▶ [The task]:
Supply the number of lines in the data below that hold "scrollbar", and let that number be the whole answer.

▶ [Data to use]:
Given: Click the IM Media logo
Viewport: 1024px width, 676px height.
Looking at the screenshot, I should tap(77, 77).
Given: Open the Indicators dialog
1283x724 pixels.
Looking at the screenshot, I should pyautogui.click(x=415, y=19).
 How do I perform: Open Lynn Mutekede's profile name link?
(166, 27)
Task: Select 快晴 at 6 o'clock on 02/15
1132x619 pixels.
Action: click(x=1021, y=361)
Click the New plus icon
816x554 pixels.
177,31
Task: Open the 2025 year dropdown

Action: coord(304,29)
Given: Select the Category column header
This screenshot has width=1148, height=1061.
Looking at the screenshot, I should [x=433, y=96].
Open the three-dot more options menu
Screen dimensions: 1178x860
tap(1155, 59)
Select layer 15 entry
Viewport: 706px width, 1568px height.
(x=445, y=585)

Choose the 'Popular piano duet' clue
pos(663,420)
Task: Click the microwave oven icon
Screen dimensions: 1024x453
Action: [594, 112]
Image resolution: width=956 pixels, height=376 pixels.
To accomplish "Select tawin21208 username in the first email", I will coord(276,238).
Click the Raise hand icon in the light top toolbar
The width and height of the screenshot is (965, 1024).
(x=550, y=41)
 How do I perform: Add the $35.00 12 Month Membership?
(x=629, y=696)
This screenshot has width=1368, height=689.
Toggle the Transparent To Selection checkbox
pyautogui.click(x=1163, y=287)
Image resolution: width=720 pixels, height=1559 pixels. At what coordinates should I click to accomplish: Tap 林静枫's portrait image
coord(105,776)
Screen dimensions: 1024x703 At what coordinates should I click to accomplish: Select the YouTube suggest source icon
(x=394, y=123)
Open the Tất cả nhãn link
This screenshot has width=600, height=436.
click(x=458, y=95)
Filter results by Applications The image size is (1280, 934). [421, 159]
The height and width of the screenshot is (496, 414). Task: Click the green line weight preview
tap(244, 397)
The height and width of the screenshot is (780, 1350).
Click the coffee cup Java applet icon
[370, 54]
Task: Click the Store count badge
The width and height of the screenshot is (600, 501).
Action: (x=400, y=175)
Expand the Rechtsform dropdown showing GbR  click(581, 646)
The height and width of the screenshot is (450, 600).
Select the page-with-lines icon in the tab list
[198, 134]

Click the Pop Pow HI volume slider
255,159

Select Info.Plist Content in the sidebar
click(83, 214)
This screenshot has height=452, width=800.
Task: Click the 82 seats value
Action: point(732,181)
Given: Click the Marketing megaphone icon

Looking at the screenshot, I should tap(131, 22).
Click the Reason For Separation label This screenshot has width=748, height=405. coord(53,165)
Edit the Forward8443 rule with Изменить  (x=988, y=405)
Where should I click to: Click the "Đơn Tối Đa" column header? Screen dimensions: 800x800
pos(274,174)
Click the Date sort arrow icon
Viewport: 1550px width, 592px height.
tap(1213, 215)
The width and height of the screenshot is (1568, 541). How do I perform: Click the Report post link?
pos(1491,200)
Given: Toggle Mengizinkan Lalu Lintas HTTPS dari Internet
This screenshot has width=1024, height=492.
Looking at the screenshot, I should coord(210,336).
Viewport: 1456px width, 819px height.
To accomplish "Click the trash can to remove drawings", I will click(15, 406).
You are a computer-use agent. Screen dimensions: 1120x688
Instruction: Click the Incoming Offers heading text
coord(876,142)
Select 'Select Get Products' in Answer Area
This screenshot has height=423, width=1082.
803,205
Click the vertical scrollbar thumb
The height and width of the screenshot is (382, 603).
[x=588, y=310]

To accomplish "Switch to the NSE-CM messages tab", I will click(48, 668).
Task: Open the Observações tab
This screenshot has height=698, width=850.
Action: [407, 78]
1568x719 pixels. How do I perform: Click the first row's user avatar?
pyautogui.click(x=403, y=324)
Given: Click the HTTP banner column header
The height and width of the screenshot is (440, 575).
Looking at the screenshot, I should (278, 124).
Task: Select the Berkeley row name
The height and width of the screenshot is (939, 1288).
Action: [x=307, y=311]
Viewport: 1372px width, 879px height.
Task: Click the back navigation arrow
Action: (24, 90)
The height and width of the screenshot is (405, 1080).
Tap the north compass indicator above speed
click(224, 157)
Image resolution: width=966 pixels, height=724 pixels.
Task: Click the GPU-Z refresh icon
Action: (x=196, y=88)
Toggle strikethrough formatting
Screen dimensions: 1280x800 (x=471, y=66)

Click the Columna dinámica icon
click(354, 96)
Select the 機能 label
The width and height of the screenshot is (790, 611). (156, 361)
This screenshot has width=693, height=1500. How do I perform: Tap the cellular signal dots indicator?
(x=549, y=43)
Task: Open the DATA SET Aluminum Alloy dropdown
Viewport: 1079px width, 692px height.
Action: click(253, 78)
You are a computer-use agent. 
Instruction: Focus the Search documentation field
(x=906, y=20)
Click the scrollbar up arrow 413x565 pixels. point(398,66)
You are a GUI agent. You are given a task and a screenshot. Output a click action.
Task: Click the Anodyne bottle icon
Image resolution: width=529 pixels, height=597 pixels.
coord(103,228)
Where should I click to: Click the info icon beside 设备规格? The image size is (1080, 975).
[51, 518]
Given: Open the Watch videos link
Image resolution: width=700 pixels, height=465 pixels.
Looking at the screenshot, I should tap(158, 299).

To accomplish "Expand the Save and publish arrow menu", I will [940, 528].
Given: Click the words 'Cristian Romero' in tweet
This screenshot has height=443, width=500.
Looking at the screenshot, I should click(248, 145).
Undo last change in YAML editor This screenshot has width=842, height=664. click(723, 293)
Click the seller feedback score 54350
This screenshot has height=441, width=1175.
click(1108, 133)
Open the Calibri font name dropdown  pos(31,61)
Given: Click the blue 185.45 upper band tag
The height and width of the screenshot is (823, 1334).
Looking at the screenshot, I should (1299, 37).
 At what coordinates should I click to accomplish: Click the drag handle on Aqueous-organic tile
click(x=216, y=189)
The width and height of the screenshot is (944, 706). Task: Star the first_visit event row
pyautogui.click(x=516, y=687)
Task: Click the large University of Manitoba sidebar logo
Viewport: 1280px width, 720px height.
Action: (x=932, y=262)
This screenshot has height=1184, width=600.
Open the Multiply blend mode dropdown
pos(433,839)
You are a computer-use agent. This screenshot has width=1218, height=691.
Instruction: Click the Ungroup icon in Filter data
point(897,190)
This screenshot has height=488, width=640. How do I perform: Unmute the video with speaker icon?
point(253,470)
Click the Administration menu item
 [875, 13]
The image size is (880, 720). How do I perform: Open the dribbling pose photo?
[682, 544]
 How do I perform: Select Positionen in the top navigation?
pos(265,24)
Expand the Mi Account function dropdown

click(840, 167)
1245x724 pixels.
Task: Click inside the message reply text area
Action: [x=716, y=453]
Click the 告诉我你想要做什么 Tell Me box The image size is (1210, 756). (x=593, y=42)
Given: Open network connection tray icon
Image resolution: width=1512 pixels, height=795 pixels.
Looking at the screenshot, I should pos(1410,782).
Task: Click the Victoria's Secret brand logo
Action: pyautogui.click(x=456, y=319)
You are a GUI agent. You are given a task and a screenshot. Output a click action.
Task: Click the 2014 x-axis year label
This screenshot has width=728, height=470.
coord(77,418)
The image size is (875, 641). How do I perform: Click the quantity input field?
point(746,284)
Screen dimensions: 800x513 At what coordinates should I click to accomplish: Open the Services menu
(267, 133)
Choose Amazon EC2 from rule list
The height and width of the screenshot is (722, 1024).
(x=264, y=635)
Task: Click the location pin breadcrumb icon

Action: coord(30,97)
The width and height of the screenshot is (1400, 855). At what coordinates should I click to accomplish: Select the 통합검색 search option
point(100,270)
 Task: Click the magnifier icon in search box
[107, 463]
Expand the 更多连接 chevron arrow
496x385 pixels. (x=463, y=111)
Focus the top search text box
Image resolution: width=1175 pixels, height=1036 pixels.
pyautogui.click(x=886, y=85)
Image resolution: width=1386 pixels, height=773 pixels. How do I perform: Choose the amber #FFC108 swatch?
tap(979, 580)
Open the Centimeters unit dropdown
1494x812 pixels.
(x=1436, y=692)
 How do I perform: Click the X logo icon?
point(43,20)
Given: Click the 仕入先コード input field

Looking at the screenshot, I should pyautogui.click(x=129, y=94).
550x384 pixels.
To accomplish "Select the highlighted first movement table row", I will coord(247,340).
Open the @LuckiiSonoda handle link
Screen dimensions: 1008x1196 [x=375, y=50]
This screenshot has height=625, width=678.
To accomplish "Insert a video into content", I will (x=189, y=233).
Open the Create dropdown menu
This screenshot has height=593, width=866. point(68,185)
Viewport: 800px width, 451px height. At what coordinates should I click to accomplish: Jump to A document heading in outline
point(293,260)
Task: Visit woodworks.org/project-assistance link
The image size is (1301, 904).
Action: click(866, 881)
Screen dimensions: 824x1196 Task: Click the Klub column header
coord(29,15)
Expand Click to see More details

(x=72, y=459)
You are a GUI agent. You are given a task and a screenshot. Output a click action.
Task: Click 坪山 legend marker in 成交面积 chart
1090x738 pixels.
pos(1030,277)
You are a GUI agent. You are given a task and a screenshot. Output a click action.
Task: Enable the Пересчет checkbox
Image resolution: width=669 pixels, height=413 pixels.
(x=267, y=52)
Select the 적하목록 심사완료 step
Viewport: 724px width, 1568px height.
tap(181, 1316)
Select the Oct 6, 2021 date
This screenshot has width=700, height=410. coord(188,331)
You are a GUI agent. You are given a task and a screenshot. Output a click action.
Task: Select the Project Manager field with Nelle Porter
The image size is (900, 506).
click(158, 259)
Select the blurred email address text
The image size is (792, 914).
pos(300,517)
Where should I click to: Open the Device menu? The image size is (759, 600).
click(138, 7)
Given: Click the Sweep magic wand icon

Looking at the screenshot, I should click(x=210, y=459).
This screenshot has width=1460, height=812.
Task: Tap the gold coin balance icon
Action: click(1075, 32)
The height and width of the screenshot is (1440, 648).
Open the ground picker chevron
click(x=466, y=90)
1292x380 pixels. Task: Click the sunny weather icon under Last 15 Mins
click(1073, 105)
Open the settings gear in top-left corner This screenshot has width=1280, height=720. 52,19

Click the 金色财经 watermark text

▶ [Answer section]:
2